Given passage:

*****

By: Tom Markowski, August 24, 2017, 7:12 pm


The following is a list of the top 60 athletes in the history of Michigan high school athletics. This list is a compilation of facts and opinions. In analyzing data and comparing athletes of the 1920s to those of the 1990s and beyond we found difficulty in imagining what the athletes of the past would compare and compete against those of the present-day athlete. The adage, ‘bigger, stronger, faster’, must be applied but one cannot overlook the records and achievements of those in the 1940s, ‘30s and earlier.

It is the intent of State Champs to expose the achievements of athletes whom some of our readers are not familiar with and to create conversation on just who were some of the best. 

We have a few guidelines for athletes to be considered for this list. One is they had to attend high school, for at least one school year, in Michigan. They also had to compete in sports at the high school the y attended. Playing for club teams and travel teams outside of the school is not sufficient.

Athletes like boxers Joe Louis and Chris Byrd, for example, did not, as far as our research could ascertain, compete in athletics, at least in boxing, their main sport, in high school.

Other athletes, like hockey standouts like Mike Modano and Tim Thomas, they did not compete in the sport they excelled at in high school.

State Champs would like to thank Wikipedia, MHSAA historian Ron Pesch, Detroit area historian Bill Hoover and others like Michigan sports writers Denny Grall and Bill Kahn for their expertise and who provided so much of the information and opinions about these athletes that made this project possible.

In our efforts to obtain information on many of these athletes accuracy was sometimes a cloudy area.

For instance, much of the information obtained on some of the Negro League players was sketchy.

The following is a list of the athletes ranked Nos. 11 through 20. Next week we will release the top 10 athletes of all time. We’re almost done. We hope you’ve enjoyed reading our list as much as we have providing it for you.



  1. Drew Henson, Brighton, Michigan, Cowboys (NFL), Yankees (MLB): Set career records in high school with 267 hits, 250 runs, 68 doubles, 10 grand slams, 290 RBIs and 129 walks in his career. He also notched 40 wins with 528 career strikeouts as a pitcher, both ranking among the state’s all-time top-3 when he graduated in 1998. He hit 11 home runs as a freshman, 14 as a sophomore, 23 as a junior and 22 as a senior. His 70 career homers is 23 ahead of Zach Fish (Kalamazoo Central, Richland Gull Lake) who is second. He was selected in the third round by the Yankees and began the next chapter of the Drew Henson story, playing both minor league baseball and Big Ten football. He would famously split time at quarterback with Tom Brady at Michigan in 1998 and 1999, eventually leading the Wolverines to the league title, a Citrus Bowl victory and the program’s last win over Ohio State in Columbus in 2000. Henson finished his professional career with one hit in Major League game and one TD pass in the National Football League.

*****

Given exercise: Pick up the article ranking Michigan's greatest high school athletes where it ends, and keep writing it.

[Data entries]

*****

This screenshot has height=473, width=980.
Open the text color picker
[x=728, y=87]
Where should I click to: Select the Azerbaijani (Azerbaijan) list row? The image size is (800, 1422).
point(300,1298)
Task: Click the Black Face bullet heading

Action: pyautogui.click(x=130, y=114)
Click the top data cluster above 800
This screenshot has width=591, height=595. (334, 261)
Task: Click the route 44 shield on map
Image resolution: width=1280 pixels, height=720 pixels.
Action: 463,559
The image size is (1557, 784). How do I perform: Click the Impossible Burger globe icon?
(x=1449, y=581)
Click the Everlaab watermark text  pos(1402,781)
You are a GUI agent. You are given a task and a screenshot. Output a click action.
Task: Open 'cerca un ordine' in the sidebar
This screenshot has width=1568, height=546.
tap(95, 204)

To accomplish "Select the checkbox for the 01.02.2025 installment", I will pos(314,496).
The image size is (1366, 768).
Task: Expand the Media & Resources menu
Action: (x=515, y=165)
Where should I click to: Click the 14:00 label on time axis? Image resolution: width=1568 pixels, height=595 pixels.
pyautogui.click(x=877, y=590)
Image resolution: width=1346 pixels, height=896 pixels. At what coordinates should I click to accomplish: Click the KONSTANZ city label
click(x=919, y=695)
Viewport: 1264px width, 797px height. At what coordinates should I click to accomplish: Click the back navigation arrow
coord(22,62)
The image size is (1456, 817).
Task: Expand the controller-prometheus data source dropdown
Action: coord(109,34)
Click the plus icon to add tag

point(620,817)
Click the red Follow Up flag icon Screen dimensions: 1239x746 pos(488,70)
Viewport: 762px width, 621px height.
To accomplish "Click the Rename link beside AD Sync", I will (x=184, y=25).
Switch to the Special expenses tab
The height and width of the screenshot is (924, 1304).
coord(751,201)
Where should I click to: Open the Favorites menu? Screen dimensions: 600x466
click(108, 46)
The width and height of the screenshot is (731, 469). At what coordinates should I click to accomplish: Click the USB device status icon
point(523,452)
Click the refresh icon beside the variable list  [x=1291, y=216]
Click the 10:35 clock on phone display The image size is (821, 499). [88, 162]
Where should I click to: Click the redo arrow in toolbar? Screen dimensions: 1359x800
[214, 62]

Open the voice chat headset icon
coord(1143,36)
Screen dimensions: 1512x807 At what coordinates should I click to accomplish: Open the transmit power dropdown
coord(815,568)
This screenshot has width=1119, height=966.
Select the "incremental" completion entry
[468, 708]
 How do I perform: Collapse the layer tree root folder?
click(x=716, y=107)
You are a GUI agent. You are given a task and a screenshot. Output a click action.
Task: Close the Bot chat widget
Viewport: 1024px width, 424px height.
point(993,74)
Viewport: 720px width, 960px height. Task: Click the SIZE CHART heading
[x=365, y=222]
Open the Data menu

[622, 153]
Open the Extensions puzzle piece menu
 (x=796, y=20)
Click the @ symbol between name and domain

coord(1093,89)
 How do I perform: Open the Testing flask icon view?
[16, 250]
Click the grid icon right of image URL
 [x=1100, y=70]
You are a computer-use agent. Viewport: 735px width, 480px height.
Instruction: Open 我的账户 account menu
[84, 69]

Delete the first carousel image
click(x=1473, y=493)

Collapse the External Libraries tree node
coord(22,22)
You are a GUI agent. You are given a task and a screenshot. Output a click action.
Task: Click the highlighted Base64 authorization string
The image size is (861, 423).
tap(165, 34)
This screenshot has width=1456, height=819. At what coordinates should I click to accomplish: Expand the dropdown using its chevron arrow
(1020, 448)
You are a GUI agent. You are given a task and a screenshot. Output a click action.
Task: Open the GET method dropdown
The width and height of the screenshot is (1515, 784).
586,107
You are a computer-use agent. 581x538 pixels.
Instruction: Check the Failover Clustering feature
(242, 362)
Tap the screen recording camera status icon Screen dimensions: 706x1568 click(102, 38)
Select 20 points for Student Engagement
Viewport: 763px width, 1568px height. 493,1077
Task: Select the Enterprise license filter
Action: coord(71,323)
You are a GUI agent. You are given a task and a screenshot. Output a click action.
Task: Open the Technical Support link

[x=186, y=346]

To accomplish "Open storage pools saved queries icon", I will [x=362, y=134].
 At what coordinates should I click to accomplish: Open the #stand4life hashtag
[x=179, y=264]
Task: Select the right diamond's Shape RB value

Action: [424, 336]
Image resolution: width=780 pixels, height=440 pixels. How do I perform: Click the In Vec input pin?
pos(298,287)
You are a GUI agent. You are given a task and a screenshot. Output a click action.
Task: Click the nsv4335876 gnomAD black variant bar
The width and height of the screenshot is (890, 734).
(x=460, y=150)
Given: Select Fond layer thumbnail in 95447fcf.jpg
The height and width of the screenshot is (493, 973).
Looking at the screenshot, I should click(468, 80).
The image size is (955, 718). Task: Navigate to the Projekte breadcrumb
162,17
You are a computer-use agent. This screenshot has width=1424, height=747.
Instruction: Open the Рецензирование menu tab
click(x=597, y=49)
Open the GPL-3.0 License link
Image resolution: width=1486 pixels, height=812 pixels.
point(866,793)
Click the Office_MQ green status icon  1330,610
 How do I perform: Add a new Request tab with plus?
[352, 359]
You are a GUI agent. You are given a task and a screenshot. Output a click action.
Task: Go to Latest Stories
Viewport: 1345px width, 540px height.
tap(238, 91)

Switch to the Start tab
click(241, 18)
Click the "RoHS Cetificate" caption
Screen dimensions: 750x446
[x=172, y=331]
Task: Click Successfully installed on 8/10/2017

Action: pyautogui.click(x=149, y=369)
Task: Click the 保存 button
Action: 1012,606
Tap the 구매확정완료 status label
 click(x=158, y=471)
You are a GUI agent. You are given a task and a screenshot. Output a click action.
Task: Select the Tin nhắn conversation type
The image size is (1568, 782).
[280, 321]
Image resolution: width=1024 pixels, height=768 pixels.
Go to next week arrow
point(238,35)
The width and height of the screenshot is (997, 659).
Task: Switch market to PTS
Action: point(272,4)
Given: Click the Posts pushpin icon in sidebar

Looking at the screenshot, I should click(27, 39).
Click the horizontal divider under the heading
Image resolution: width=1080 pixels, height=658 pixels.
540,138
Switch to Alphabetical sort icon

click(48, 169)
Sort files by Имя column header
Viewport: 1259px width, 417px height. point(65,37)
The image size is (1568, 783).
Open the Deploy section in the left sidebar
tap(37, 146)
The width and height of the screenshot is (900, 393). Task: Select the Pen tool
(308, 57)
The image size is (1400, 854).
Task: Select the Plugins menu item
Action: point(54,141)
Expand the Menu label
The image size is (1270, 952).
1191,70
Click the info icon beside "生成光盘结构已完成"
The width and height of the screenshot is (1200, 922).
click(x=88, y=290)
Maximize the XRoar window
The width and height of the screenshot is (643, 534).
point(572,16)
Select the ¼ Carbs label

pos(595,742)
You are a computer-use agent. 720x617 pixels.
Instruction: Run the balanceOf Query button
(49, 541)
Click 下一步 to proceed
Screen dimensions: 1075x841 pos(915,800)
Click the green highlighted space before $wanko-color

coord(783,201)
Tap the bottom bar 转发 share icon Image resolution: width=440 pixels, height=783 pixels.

*****

Answer for this exercise:
  2. Paul Krause, Flint (now Burton) Bendle, Iowa, Redskins, Vikings (NFL): Krause earned all-state honors in basketball, football, baseball and track. He scored 54 points in a basketball game. In track he competed in the broad jump, the high jump, hurdle events and the pole vault.  He was a two-way starter (receiver and defensive back) at Iowa. As a senior in 1963, he tied the Iowa record with six touchdown receptions and was selected to the Senior Bowl and the East-West Shrine Game. Krause also played baseball at Iowa. As a sophomore, he earned All-America honors in baseball and was drafted into the major leagues, but he turned down a reported $50,000 signing bonus and remained at Iowa. Washington selected Krause in the second round (18th overall) of the 1964 NFL Draft and that season Krause was named Rookie of the Year, a season that saw Krause lead the league in interceptions (12). He played 16 NFL seasons. He finished with an NFL record 81 interceptions, a record that still stands, and played in all four of the Vikings’ Super Bowl appearances. Krause was inducted into the Pro Football Hall of Fame in 1998.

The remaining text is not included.